** SELECTED EXCERPT **
The application of deep learning in sea ice classification has certain limitations. One of these limitations is its dependence on labeled sea ice data for training, yet currently, there is a lack of large-scale and representative benchmark datasets. Additionally, the absence of large-scale models like SAM poses a challenge in determining whether it is feasible to conduct large-scale training across different regions and latitudes to adapt to varying SIC tasks. Furthermore, research on multi-source data fusion in SIC is relatively limited. The challenge lies in leveraging the complementary characteristics of different data sources to improve the accuracy of SIC. Multi-source data fusion can encompass remote-sensing images acquired from different sensors, meteorological data and oceanic observation data, among others. By integrating and analyzing these diverse datasets, more comprehensive and accurate sea ice information can be obtained.

3. Accessible Ice Datasets

According to the guidelines established by the World Meteorological Organization (WMO), sea ice can be classified in multiple ways, taking into account factors such as the stages of its growth process, its movement patterns, and the horizontal dimensions of its surface. The predominant classification method found in the literature is based on the developmental stages of sea ice, which encompass frazil ice, nilas ice, FYI and MYI. Additionally, some studies focus on specific tasks, such as the binary classification of open water and sea ice, as well as the multi-classification of different types of sea ice.

** SOURCE MATERIAL **
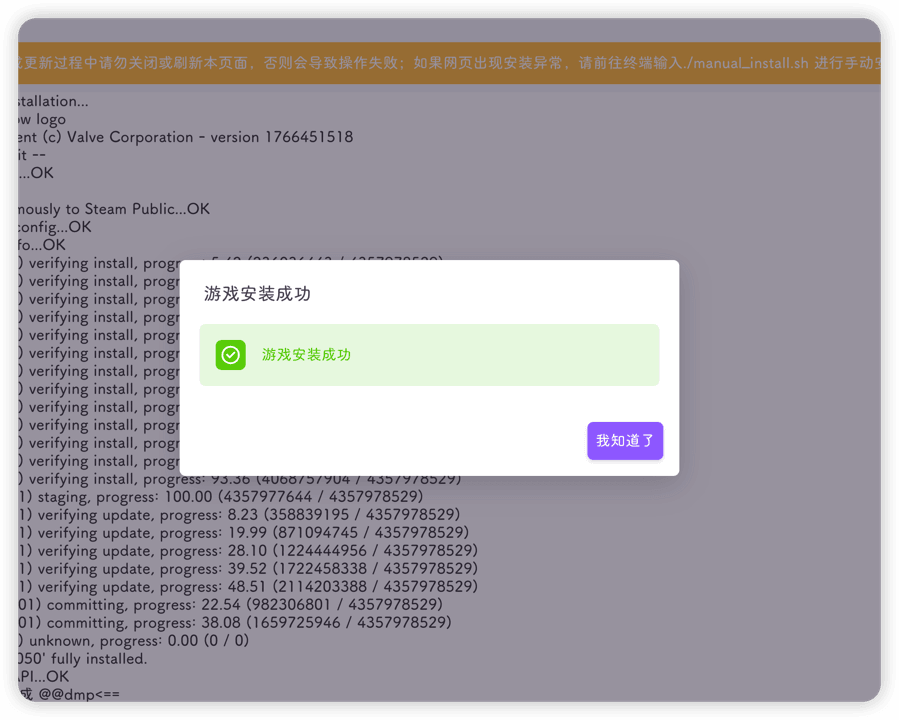Click the staging progress 100.00 log line
Viewport: 899px width, 720px height.
pos(220,497)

** INSTRUCTIONS FOR THE TASK **
Retype the whole text on deep learning for sea ice classification, with no changes.

** ANSWER FOR THIS EXERCISE **
The application of deep learning in sea ice classification has certain limitations. One of these limitations is its dependence on labeled sea ice data for training, yet currently, there is a lack of large-scale and representative benchmark datasets. Additionally, the absence of large-scale models like SAM poses a challenge in determining whether it is feasible to conduct large-scale training across different regions and latitudes to adapt to varying SIC tasks. Furthermore, research on multi-source data fusion in SIC is relatively limited. The challenge lies in leveraging the complementary characteristics of different data sources to improve the accuracy of SIC. Multi-source data fusion can encompass remote-sensing images acquired from different sensors, meteorological data and oceanic observation data, among others. By integrating and analyzing these diverse datasets, more comprehensive and accurate sea ice information can be obtained.

3. Accessible Ice Datasets

According to the guidelines established by the World Meteorological Organization (WMO), sea ice can be classified in multiple ways, taking into account factors such as the stages of its growth process, its movement patterns, and the horizontal dimensions of its surface. The predominant classification method found in the literature is based on the developmental stages of sea ice, which encompass frazil ice, nilas ice, FYI and MYI. Additionally, some studies focus on specific tasks, such as the binary classification of open water and sea ice, as well as the multi-classification of different types of sea ice.